Uygulamada işçinin meslekî eğitim karşılığı taahhüt ettiği bağlanma süresine riayet etmemesi veya genel olarak, bağlanma süresinden önce iş sözleşmesinin feshedilmesine sebep olması halinde eğitim giderlerinin işçiden tahsil edileceğine ilişkin kayıtlara rastlanmaktadır. Böylelikle, bir yandan işçinin bağlanma süresine uyması sağlanırken, diğer yandan sözleşmesel yükümlülüklerin ihlâli halinde işverenin işçiye yaptığı yatırım nedeniyle oluşan zararı karşılanmış olmaktadır. Bununla birlikte, bağlanma süresine uyulmadığı her durumda eğitim giderlerinin talep edilebileceği düşünülmemelidir.
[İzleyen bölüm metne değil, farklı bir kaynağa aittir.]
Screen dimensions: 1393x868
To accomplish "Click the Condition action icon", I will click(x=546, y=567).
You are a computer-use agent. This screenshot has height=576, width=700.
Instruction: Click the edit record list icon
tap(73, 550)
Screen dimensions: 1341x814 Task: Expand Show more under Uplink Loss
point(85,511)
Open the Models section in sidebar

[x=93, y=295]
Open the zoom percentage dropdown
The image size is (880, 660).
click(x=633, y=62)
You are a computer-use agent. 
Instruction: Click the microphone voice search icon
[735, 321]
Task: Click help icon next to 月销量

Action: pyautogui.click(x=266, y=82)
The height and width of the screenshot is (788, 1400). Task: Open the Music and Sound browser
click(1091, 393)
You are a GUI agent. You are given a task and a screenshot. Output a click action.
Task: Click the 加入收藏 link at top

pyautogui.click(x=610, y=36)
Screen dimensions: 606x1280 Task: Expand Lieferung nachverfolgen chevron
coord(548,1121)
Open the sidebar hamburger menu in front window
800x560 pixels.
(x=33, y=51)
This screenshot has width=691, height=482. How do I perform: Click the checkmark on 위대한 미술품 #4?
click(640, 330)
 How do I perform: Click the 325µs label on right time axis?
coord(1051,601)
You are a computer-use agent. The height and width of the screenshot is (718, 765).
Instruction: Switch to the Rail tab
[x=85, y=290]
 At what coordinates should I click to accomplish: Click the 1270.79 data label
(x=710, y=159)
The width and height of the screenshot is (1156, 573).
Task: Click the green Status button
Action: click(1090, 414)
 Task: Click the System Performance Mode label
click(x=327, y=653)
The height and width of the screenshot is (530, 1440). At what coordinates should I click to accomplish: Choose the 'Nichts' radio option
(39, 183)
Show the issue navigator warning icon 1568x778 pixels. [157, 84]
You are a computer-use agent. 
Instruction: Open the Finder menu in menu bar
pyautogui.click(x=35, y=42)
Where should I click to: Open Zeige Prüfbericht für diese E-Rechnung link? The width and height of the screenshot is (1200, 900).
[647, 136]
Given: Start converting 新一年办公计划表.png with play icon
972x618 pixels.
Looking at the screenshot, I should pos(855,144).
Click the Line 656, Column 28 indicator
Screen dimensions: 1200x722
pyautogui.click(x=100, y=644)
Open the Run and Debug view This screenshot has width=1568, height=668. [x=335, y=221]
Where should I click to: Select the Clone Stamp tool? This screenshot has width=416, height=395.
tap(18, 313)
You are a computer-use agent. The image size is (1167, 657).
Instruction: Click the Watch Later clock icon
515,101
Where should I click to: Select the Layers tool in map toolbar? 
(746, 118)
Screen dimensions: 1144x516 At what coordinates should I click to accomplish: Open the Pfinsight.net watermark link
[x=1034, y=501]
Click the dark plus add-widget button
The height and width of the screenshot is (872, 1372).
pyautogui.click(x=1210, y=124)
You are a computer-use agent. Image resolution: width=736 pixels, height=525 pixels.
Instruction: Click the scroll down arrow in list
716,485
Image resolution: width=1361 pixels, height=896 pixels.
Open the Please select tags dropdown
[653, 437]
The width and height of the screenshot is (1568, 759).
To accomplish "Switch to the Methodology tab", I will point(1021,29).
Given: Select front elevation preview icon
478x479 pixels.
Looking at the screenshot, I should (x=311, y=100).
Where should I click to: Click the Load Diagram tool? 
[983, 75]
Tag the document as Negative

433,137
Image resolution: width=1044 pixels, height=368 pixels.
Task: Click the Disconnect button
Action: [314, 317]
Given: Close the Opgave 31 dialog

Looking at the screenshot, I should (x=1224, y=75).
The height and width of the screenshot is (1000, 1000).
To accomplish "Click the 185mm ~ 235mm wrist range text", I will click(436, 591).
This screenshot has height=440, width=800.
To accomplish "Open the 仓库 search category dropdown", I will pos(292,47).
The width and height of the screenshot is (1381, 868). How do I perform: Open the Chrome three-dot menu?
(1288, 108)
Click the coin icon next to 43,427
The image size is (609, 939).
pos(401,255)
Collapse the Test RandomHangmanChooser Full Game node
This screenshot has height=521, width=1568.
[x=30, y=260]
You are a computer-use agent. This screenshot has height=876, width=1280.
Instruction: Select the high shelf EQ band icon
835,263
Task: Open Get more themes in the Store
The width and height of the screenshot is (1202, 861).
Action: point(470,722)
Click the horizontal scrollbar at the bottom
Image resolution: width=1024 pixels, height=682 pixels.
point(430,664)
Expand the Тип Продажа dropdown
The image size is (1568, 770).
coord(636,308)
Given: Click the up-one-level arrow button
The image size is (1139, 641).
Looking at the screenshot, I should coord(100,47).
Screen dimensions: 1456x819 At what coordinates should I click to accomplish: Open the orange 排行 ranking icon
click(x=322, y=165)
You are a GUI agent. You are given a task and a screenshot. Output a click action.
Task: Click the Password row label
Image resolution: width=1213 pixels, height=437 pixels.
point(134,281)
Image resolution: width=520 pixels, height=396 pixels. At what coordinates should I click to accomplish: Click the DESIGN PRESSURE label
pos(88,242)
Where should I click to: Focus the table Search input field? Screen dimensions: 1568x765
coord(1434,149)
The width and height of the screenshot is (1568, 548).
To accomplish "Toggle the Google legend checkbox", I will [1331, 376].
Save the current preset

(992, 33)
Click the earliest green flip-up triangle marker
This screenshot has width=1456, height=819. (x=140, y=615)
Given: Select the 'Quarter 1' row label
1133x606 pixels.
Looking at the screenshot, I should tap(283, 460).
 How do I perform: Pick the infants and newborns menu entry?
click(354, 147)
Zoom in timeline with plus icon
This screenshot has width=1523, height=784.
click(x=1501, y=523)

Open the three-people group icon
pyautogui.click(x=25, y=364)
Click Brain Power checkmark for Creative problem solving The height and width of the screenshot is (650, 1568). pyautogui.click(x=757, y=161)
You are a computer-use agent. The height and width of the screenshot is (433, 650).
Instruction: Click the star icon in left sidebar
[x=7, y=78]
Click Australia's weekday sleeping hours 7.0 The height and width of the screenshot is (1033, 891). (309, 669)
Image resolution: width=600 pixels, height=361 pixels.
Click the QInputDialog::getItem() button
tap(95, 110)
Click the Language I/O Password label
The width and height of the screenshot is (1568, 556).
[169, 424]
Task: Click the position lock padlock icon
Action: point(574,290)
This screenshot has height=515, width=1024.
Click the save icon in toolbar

Bu noktada, Yargıtay’ın eğitim karşılığı bağlanma süresine aykırılık halinde eğitim giderlerinin iade borcuna ilişkin kapsamlı bir içtihat geliştirdiği ifade edilmelidir5.

Bu çalışmada konuya ilişkin Yargıtay uygulaması, öğretideki görüşlerle birlikte açıklanmaktadır. İlaveten, kıdem tazminatına hak kazandıran hâllerin eğitim giderlerini iade borcunu düzenleyen kayıtlar üzerindeki etkileri incelenmektedir. Ayrıca, özellikle bedelli askerlik ve “emeklilikte yaşa takılanların” iş sözleşmelerini feshetmeleri gibi yeni sayılabilecek toplumsal gelişmelerin eğitim giderini iade borcu karşısındaki durumları tartışılmaktadır.